Input data below:

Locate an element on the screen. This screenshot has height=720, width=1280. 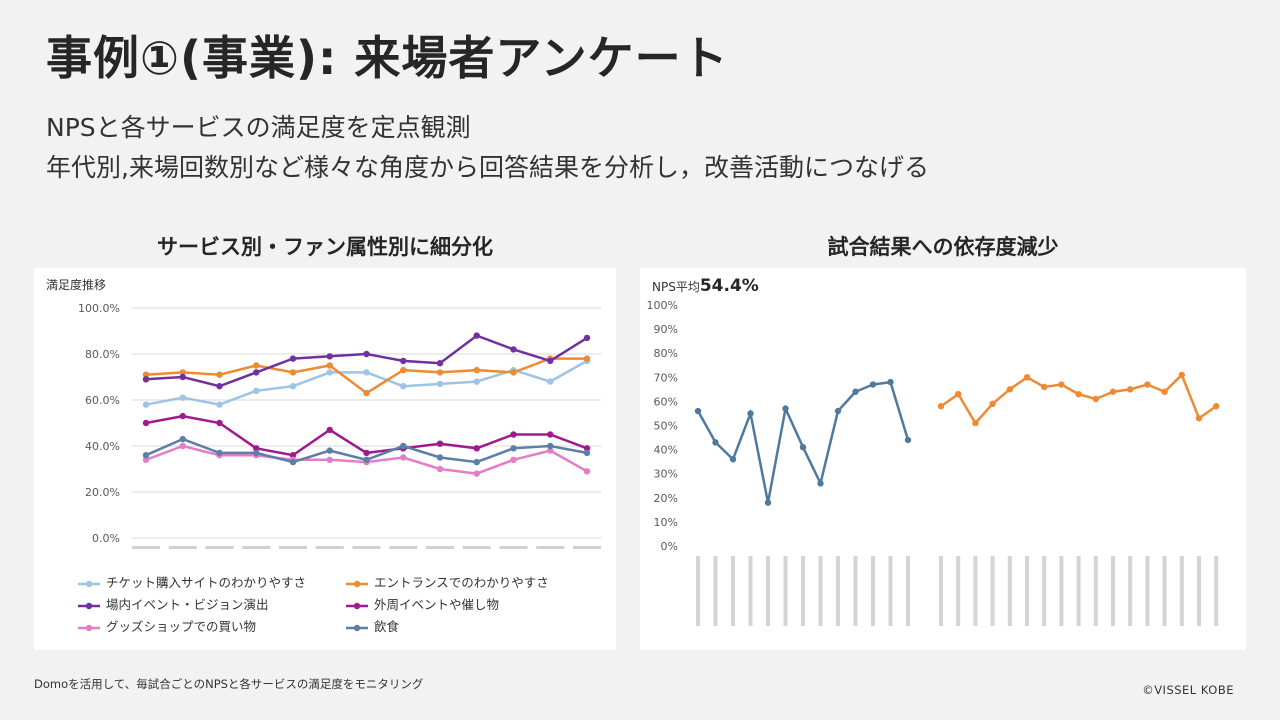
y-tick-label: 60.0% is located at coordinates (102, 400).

End of Input data.
Input data below:

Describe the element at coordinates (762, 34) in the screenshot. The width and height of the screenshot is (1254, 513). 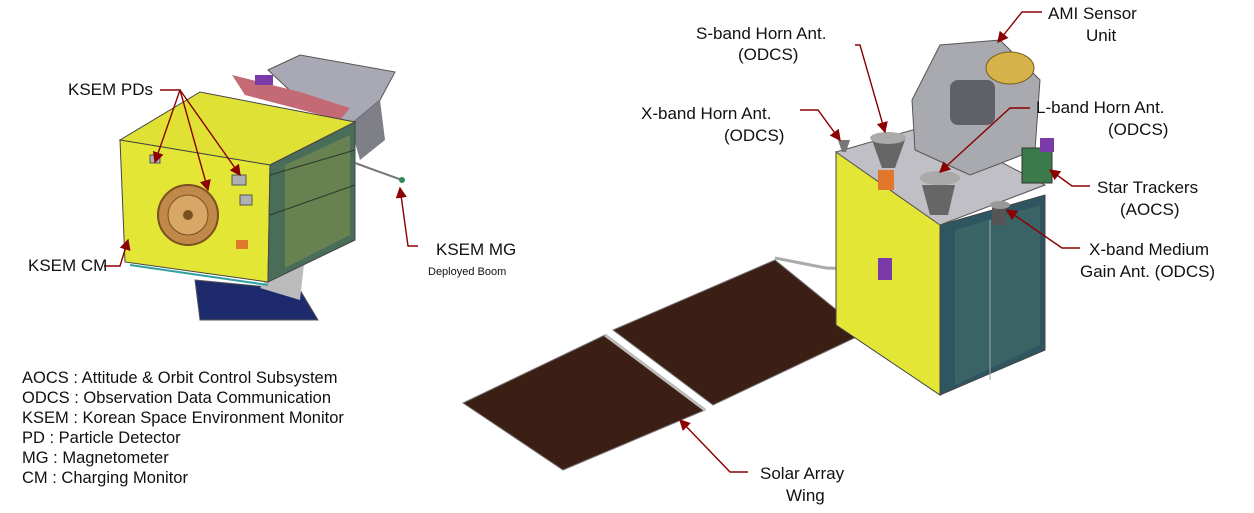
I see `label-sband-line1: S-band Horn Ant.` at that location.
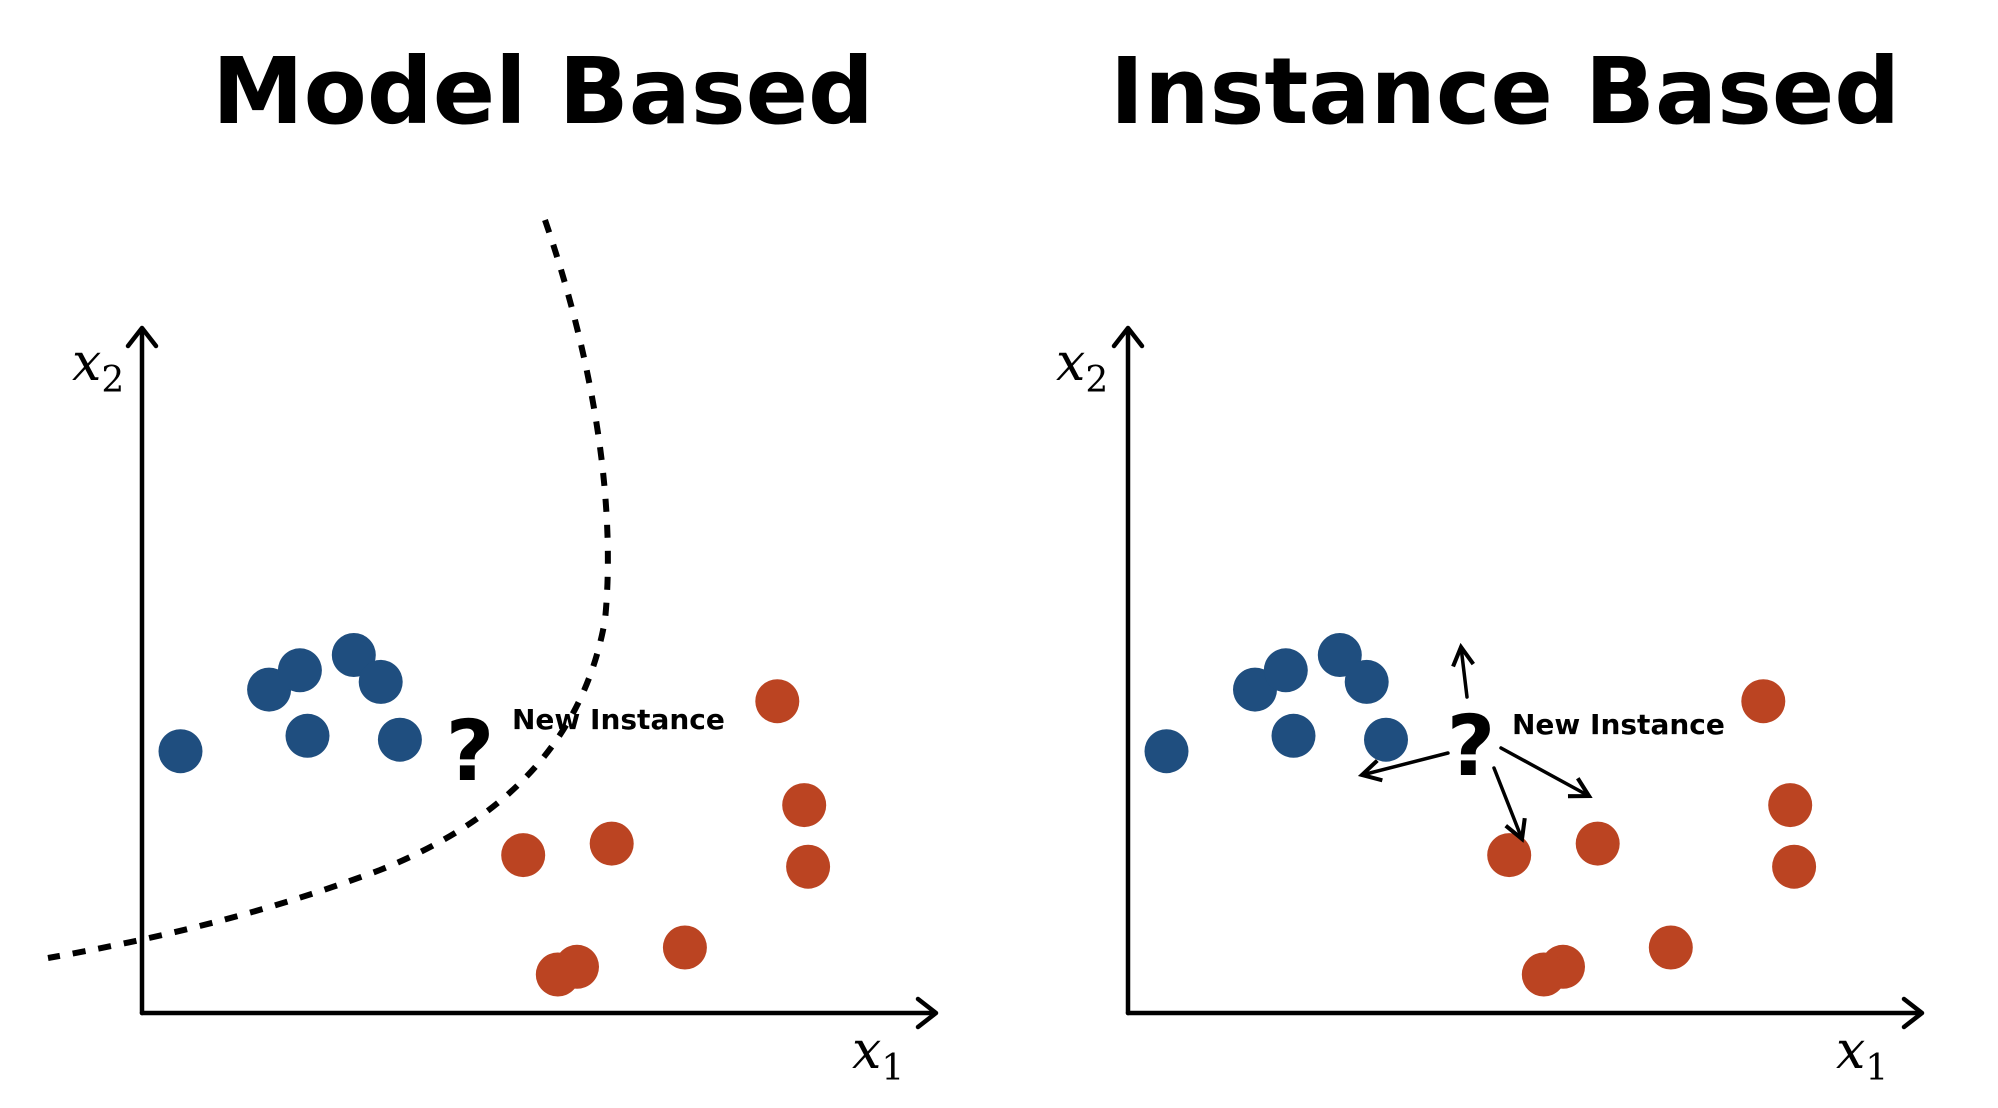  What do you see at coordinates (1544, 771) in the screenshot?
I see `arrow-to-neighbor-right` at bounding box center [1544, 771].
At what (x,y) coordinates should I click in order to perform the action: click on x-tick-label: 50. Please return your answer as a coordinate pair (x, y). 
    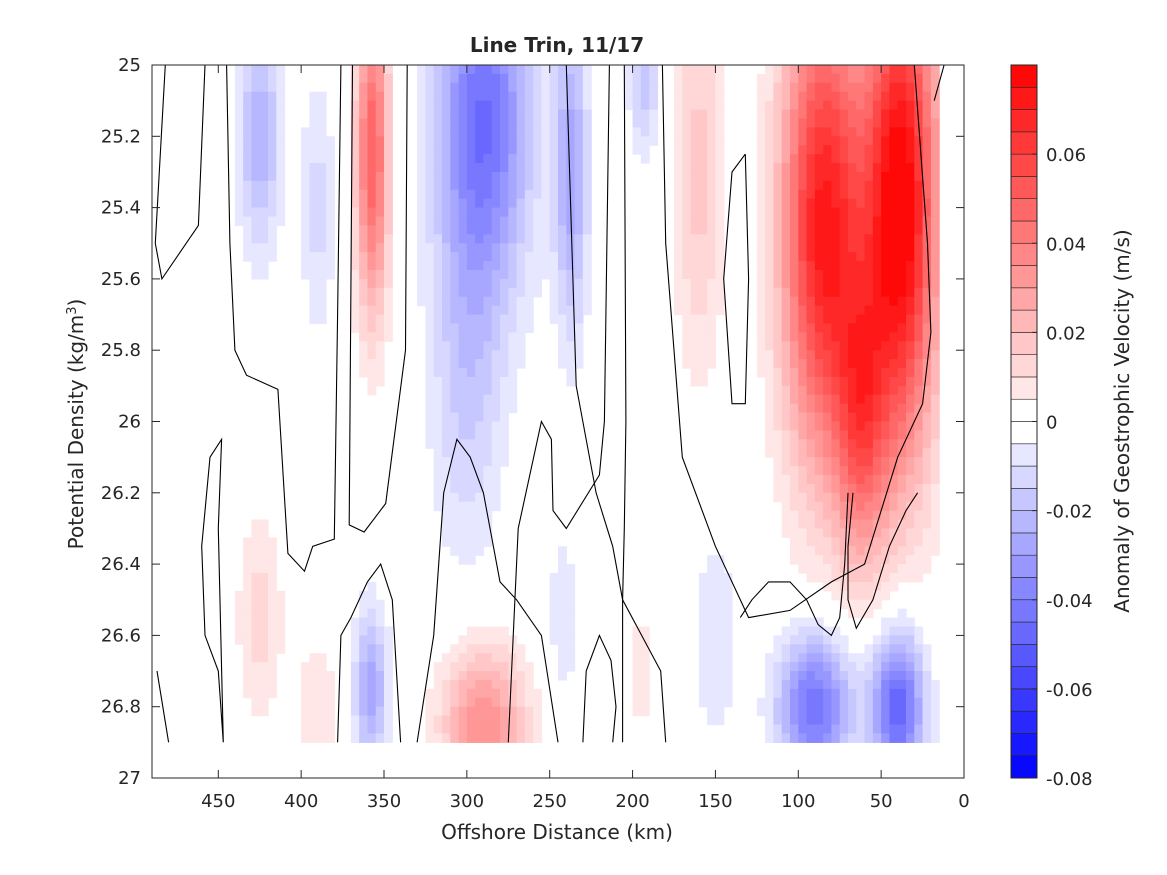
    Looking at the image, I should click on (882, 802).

End of Input data.

• _Task directions_: Format the data starting at the line that contains "Locate an element" and ending at the line that contains "y-tick-label: 60.0% is" as a two-column CSV with the headers instruction and response. Put each instruction and its response in one row, with each text in a single quoted field, line breaks replaced by spaces, and the pictures left out.

• _Solution_:
instruction,response
"Locate an element on the screen. This screenshot has height=720, width=1280.","y-tick-label: 60.0% is located at coordinates (102, 400)."